**TEXTO PROPORCIONADO**

Una ciudad no es un mero contenedor de vecinos. Reducirla a una marca supone gobernarla como si fuera una empresa privada y renunciar a la gestión como instrumento para mejorar la vida de sus habitantes
Aunque a alguien un poco despistado le pueda parecer, desde fuera, un tanto raro que un filósofo se preocupe por la cuestión de la ciudad, es, a poco que se piense, la cosa más natural de este mundo. De hecho, el celebrado pensador alemán Peter Sloterdijk tiene escrito en su libro Esferas IIlo siguiente: “Es un hecho completamente decisivo y nunca apreciado en toda su importancia el que todas las grandes culturas sean culturas de ciudad. El ser humano superior de la segunda era y es un animal constructor de ciudades”.
Son afirmaciones ciertamente rotundas, casi solemnes, que nos invitan a reflexionar con un poco de detenimiento en este asunto. Si Sloterdijk le concede tanta importancia a la ciudad es porque es capaz de verla en toda su importancia, en toda su trascendencia. Una ciudad no es un poblado, ni un asentamiento, ni un campamento a la orilla de un río o cerca del mar. Y si a alguien este lenguaje le sonara un tanto primitivo o arcaico, podríamos plantear lo mismo de forma algo más elaborada: una ciudad no es un mero espacio común, creado para compartir servicios y recursos. En definitiva, una ciudad no es —porque dejaría de ser ciudad— un mero contenedor de vecinos.
Las ciudades son el lugar en el que se expresa, en el que se materializa, la voluntad de los individuos de vivir juntos. El lugar donde se hace real eso que solemos llamar sociedad (hasta el punto de que bien podría decirse que la ciudad es la sociedad que tenemos más a mano) y que, sin la visibilización que proporciona lo urbano, alguien podría considerar que no deja de ser una mera abstracción. La ciudad es, pues, un espacio de convivencia de muchas personas, con todo lo que ello comporta.

**DATOS DISPONIBLES**
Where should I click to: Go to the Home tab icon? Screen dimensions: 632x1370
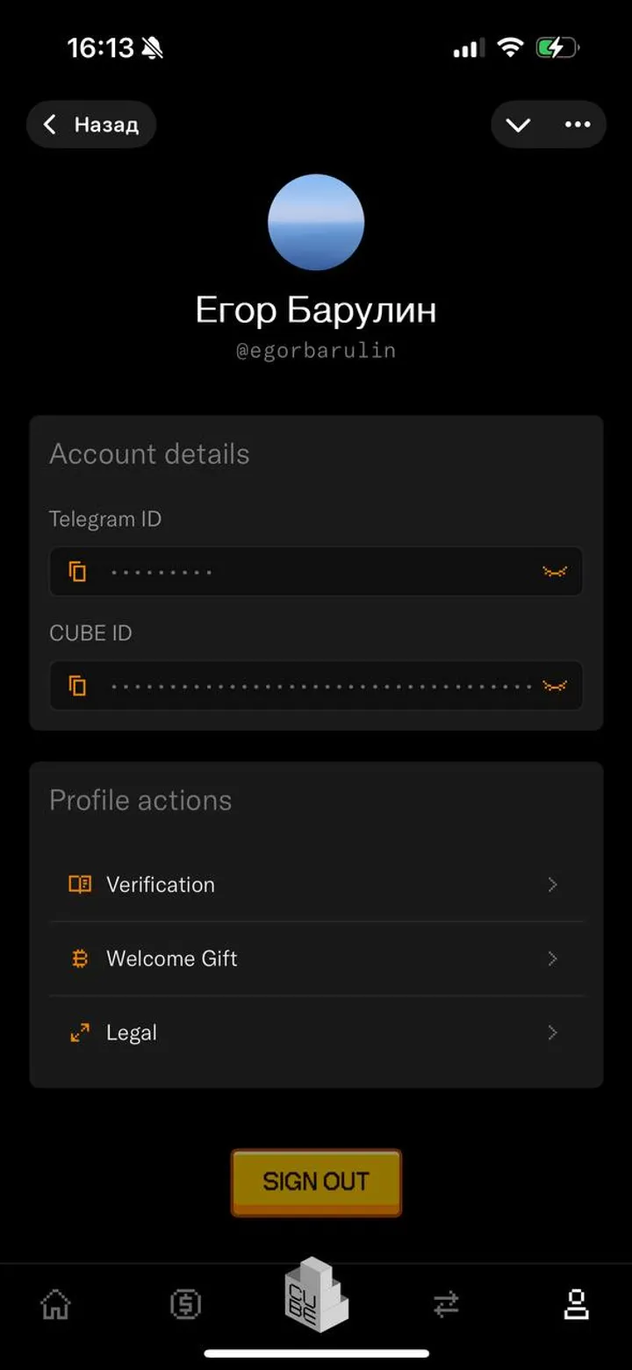coord(56,1305)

**EL EJERCICIO**
Imprime el texto sobre la ciudad completo, sin alterar ninguna palabra ni signo. El listado es un material independiente del texto sobre la ciudad.

**RESPUESTA AL EJERCICIO**
Una ciudad no es un mero contenedor de vecinos. Reducirla a una marca supone gobernarla como si fuera una empresa privada y renunciar a la gestión como instrumento para mejorar la vida de sus habitantes
Aunque a alguien un poco despistado le pueda parecer, desde fuera, un tanto raro que un filósofo se preocupe por la cuestión de la ciudad, es, a poco que se piense, la cosa más natural de este mundo. De hecho, el celebrado pensador alemán Peter Sloterdijk tiene escrito en su libro Esferas IIlo siguiente: “Es un hecho completamente decisivo y nunca apreciado en toda su importancia el que todas las grandes culturas sean culturas de ciudad. El ser humano superior de la segunda era y es un animal constructor de ciudades”.
Son afirmaciones ciertamente rotundas, casi solemnes, que nos invitan a reflexionar con un poco de detenimiento en este asunto. Si Sloterdijk le concede tanta importancia a la ciudad es porque es capaz de verla en toda su importancia, en toda su trascendencia. Una ciudad no es un poblado, ni un asentamiento, ni un campamento a la orilla de un río o cerca del mar. Y si a alguien este lenguaje le sonara un tanto primitivo o arcaico, podríamos plantear lo mismo de forma algo más elaborada: una ciudad no es un mero espacio común, creado para compartir servicios y recursos. En definitiva, una ciudad no es —porque dejaría de ser ciudad— un mero contenedor de vecinos.
Las ciudades son el lugar en el que se expresa, en el que se materializa, la voluntad de los individuos de vivir juntos. El lugar donde se hace real eso que solemos llamar sociedad (hasta el punto de que bien podría decirse que la ciudad es la sociedad que tenemos más a mano) y que, sin la visibilización que proporciona lo urbano, alguien podría considerar que no deja de ser una mera abstracción. La ciudad es, pues, un espacio de convivencia de muchas personas, con todo lo que ello comporta.